• [To do]:
Which lines of the entries below include "magnifier"? List them all.

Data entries
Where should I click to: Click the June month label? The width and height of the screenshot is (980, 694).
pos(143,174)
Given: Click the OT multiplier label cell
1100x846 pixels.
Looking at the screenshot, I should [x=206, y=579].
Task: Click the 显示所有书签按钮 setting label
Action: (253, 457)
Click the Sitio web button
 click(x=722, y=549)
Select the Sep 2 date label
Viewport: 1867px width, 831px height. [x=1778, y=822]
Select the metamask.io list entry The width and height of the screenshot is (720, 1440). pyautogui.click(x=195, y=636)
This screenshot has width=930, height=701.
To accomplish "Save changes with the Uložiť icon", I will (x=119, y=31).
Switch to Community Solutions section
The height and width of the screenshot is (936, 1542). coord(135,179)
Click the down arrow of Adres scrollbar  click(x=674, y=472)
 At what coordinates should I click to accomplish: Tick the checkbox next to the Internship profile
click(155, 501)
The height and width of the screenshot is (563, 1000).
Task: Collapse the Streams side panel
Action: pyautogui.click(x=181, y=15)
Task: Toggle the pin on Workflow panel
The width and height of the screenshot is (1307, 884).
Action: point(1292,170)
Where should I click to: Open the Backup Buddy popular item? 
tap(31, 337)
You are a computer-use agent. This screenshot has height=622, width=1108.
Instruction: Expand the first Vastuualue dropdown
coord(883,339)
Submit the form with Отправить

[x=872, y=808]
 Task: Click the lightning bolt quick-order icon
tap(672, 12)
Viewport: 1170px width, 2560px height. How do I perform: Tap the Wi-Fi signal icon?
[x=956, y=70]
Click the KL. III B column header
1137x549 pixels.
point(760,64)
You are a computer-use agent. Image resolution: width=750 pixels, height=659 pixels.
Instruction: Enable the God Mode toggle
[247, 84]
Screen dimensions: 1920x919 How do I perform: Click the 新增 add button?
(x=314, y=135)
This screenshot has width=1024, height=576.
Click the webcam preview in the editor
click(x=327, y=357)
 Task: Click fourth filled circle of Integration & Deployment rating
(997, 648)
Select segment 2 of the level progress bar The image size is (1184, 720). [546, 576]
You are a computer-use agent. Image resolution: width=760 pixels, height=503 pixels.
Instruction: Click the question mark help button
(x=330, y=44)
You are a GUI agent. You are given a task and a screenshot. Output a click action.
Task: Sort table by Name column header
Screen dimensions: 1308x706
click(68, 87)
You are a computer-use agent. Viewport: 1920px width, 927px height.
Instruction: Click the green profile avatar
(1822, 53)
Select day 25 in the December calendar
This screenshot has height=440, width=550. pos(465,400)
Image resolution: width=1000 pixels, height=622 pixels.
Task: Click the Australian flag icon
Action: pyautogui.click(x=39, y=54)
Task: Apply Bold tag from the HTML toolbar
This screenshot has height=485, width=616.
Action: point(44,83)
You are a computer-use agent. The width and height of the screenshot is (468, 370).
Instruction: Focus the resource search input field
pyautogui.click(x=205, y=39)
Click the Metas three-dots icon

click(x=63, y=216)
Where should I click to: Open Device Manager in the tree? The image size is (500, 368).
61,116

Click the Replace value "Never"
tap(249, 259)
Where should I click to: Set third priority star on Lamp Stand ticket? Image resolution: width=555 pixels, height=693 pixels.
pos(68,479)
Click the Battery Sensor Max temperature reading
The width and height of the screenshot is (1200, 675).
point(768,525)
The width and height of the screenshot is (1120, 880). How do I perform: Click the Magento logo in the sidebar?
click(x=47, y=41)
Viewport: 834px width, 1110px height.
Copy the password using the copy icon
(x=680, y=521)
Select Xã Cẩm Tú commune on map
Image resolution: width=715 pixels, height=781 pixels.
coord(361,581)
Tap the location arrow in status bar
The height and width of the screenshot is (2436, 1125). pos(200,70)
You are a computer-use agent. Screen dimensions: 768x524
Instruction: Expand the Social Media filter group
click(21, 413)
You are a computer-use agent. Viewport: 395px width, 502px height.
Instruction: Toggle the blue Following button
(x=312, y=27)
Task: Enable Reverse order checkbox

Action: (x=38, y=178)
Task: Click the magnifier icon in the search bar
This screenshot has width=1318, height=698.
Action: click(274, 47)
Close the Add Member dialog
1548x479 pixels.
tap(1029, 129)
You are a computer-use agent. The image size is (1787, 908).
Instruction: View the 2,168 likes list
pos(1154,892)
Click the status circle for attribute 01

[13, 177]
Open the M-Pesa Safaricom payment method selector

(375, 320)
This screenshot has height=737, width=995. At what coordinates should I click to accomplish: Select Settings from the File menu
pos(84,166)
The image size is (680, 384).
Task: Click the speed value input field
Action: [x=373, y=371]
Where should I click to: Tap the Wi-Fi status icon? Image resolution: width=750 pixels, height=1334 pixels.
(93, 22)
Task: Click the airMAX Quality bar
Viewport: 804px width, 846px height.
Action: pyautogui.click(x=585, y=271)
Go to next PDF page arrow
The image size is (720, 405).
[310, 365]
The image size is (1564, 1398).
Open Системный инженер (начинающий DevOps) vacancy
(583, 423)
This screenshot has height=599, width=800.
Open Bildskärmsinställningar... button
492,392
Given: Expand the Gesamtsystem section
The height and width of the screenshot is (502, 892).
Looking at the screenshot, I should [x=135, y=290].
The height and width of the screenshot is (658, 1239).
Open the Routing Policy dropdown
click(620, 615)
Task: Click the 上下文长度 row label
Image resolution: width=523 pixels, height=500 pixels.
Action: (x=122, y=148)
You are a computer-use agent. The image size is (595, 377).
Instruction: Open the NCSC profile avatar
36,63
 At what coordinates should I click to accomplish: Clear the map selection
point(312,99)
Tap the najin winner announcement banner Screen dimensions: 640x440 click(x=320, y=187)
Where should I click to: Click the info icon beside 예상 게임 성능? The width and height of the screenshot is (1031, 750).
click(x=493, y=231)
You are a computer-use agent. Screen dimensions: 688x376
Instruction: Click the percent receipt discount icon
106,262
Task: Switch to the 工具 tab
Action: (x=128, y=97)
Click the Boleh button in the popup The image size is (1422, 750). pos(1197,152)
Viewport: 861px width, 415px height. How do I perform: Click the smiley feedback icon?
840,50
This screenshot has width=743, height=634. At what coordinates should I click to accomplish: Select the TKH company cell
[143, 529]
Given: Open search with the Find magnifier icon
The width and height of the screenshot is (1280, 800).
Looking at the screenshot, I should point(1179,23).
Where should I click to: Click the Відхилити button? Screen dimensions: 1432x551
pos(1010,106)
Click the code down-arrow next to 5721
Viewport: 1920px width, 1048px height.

• [Problem solution]:
Task: Click the magnifier icon in the search bar
Given: Open search with the Find magnifier icon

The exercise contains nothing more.